(Task directions): Please output each entry in the material beneath exactly as shown.

[Start of Attachment]

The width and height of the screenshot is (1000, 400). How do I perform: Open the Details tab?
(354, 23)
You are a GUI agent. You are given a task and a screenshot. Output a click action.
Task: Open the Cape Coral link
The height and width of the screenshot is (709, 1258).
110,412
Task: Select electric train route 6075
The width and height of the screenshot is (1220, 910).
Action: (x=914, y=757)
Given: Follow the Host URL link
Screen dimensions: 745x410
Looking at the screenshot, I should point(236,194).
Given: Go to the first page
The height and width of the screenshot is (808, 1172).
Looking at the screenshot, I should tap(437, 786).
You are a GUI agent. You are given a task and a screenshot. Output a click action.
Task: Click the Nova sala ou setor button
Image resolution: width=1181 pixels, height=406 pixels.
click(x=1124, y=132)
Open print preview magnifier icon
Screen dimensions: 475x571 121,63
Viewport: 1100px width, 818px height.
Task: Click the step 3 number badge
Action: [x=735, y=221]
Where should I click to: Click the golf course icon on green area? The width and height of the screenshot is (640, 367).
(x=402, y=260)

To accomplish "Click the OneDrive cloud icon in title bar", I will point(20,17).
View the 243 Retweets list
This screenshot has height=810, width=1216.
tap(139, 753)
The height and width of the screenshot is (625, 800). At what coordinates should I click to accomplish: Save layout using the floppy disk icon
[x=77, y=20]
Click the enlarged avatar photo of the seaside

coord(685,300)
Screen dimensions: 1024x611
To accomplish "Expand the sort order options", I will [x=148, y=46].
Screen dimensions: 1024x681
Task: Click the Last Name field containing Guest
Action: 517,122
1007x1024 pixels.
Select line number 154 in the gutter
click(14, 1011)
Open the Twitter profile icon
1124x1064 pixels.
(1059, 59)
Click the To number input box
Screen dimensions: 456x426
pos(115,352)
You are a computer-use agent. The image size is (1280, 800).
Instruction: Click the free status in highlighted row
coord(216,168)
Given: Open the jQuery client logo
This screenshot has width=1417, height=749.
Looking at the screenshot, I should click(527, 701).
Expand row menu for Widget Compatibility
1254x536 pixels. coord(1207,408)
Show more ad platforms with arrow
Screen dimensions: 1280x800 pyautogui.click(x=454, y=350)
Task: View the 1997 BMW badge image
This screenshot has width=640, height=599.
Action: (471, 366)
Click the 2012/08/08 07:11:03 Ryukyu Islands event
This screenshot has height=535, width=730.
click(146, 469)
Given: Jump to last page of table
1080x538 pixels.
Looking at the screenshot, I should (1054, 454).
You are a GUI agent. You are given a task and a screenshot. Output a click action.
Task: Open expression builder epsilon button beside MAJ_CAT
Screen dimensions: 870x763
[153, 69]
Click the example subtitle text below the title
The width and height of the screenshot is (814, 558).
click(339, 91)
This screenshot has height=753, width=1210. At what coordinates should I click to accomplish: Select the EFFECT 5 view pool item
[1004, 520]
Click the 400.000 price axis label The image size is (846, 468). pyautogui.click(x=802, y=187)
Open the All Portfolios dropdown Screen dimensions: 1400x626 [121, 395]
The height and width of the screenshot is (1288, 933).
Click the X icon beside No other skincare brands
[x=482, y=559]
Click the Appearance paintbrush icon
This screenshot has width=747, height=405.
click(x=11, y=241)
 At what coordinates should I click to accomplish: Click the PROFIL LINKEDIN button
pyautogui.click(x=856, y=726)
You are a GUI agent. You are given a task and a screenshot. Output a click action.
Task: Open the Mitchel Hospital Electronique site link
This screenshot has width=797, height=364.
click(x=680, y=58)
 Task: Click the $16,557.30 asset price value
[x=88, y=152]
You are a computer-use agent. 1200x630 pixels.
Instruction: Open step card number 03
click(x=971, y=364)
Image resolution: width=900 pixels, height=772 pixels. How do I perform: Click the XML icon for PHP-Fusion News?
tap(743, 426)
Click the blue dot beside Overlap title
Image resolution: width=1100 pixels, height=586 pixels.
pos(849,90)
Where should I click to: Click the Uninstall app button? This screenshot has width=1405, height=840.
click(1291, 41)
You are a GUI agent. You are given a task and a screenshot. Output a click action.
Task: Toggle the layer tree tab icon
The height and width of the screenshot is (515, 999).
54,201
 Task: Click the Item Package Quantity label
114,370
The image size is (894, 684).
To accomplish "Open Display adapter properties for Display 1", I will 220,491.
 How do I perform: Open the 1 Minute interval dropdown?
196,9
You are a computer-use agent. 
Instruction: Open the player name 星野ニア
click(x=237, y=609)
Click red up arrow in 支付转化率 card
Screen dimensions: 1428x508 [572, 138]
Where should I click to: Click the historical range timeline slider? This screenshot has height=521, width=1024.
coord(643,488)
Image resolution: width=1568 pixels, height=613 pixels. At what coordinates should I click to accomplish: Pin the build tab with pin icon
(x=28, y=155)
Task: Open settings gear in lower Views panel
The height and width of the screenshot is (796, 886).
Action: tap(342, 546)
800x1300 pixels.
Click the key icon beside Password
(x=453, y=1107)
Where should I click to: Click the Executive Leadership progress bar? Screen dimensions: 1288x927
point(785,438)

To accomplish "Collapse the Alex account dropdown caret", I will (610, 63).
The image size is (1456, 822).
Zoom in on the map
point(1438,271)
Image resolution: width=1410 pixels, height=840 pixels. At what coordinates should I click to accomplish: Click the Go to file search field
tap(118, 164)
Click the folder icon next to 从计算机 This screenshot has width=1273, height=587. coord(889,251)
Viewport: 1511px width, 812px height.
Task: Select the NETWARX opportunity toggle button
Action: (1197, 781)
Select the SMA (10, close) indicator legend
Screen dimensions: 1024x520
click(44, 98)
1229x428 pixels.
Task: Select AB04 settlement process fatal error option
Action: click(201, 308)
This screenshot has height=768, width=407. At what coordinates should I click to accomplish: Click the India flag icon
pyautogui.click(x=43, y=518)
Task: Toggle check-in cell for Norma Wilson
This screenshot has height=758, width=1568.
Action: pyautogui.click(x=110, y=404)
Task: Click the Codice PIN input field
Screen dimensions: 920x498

[End of Attachment]

(Completed exercise):
The width and height of the screenshot is (1000, 400). How do I perform: Open the Details tab?
(354, 23)
You are a GUI agent. You are given a task and a screenshot. Output a click action.
Task: Open the Cape Coral link
The height and width of the screenshot is (709, 1258).
110,412
Task: Select electric train route 6075
The width and height of the screenshot is (1220, 910).
Action: (x=914, y=757)
Given: Follow the Host URL link
Screen dimensions: 745x410
Looking at the screenshot, I should point(236,194).
Given: Go to the first page
The height and width of the screenshot is (808, 1172).
Looking at the screenshot, I should tap(437, 786).
You are a GUI agent. You are given a task and a screenshot. Output a click action.
Task: Click the Nova sala ou setor button
Image resolution: width=1181 pixels, height=406 pixels.
click(x=1124, y=132)
Open print preview magnifier icon
Screen dimensions: 475x571 121,63
Viewport: 1100px width, 818px height.
Task: Click the step 3 number badge
Action: [x=735, y=221]
Where should I click to: Click the golf course icon on green area? The width and height of the screenshot is (640, 367).
(x=402, y=260)

To accomplish "Click the OneDrive cloud icon in title bar", I will point(20,17).
View the 243 Retweets list
This screenshot has height=810, width=1216.
tap(139, 753)
The height and width of the screenshot is (625, 800). At what coordinates should I click to accomplish: Save layout using the floppy disk icon
[x=77, y=20]
Click the enlarged avatar photo of the seaside

coord(685,300)
Screen dimensions: 1024x611
To accomplish "Expand the sort order options", I will [x=148, y=46].
Screen dimensions: 1024x681
Task: Click the Last Name field containing Guest
Action: 517,122
1007x1024 pixels.
Select line number 154 in the gutter
click(14, 1011)
Open the Twitter profile icon
1124x1064 pixels.
(1059, 59)
Click the To number input box
Screen dimensions: 456x426
pos(115,352)
You are a computer-use agent. The image size is (1280, 800).
Instruction: Click the free status in highlighted row
coord(216,168)
Given: Open the jQuery client logo
This screenshot has width=1417, height=749.
Looking at the screenshot, I should click(527, 701).
Expand row menu for Widget Compatibility
1254x536 pixels. coord(1207,408)
Show more ad platforms with arrow
Screen dimensions: 1280x800 pyautogui.click(x=454, y=350)
Task: View the 1997 BMW badge image
This screenshot has width=640, height=599.
Action: (471, 366)
Click the 2012/08/08 07:11:03 Ryukyu Islands event
This screenshot has height=535, width=730.
click(146, 469)
Given: Jump to last page of table
1080x538 pixels.
Looking at the screenshot, I should (1054, 454).
You are a GUI agent. You are given a task and a screenshot. Output a click action.
Task: Open expression builder epsilon button beside MAJ_CAT
Screen dimensions: 870x763
[153, 69]
Click the example subtitle text below the title
The width and height of the screenshot is (814, 558).
click(339, 91)
This screenshot has height=753, width=1210. At what coordinates should I click to accomplish: Select the EFFECT 5 view pool item
[1004, 520]
Click the 400.000 price axis label The image size is (846, 468). pyautogui.click(x=802, y=187)
Open the All Portfolios dropdown Screen dimensions: 1400x626 [121, 395]
The height and width of the screenshot is (1288, 933).
Click the X icon beside No other skincare brands
[x=482, y=559]
Click the Appearance paintbrush icon
This screenshot has width=747, height=405.
click(x=11, y=241)
 At what coordinates should I click to accomplish: Click the PROFIL LINKEDIN button
pyautogui.click(x=856, y=726)
You are a GUI agent. You are given a task and a screenshot. Output a click action.
Task: Open the Mitchel Hospital Electronique site link
This screenshot has width=797, height=364.
click(x=680, y=58)
 Task: Click the $16,557.30 asset price value
[x=88, y=152]
You are a computer-use agent. 1200x630 pixels.
Instruction: Open step card number 03
click(x=971, y=364)
Image resolution: width=900 pixels, height=772 pixels. How do I perform: Click the XML icon for PHP-Fusion News?
tap(743, 426)
Click the blue dot beside Overlap title
Image resolution: width=1100 pixels, height=586 pixels.
pos(849,90)
Where should I click to: Click the Uninstall app button? This screenshot has width=1405, height=840.
click(1291, 41)
You are a GUI agent. You are given a task and a screenshot. Output a click action.
Task: Toggle the layer tree tab icon
The height and width of the screenshot is (515, 999).
54,201
 Task: Click the Item Package Quantity label
114,370
The image size is (894, 684).
To accomplish "Open Display adapter properties for Display 1", I will 220,491.
 How do I perform: Open the 1 Minute interval dropdown?
196,9
You are a computer-use agent. 
Instruction: Open the player name 星野ニア
click(x=237, y=609)
Click red up arrow in 支付转化率 card
Screen dimensions: 1428x508 [572, 138]
Where should I click to: Click the historical range timeline slider? This screenshot has height=521, width=1024.
coord(643,488)
Image resolution: width=1568 pixels, height=613 pixels. At what coordinates should I click to accomplish: Pin the build tab with pin icon
(x=28, y=155)
Task: Open settings gear in lower Views panel
The height and width of the screenshot is (796, 886).
Action: tap(342, 546)
800x1300 pixels.
Click the key icon beside Password
(x=453, y=1107)
Where should I click to: Click the Executive Leadership progress bar? Screen dimensions: 1288x927
point(785,438)

To accomplish "Collapse the Alex account dropdown caret", I will (610, 63).
The image size is (1456, 822).
Zoom in on the map
point(1438,271)
Image resolution: width=1410 pixels, height=840 pixels. At what coordinates should I click to accomplish: Click the Go to file search field
tap(118, 164)
Click the folder icon next to 从计算机 This screenshot has width=1273, height=587. coord(889,251)
Viewport: 1511px width, 812px height.
Task: Select the NETWARX opportunity toggle button
Action: (1197, 781)
Select the SMA (10, close) indicator legend
Screen dimensions: 1024x520
click(44, 98)
1229x428 pixels.
Task: Select AB04 settlement process fatal error option
Action: click(201, 308)
This screenshot has height=768, width=407. At what coordinates should I click to accomplish: Click the India flag icon
pyautogui.click(x=43, y=518)
Task: Toggle check-in cell for Norma Wilson
This screenshot has height=758, width=1568.
Action: pyautogui.click(x=110, y=404)
Task: Click the Codice PIN input field
Screen dimensions: 920x498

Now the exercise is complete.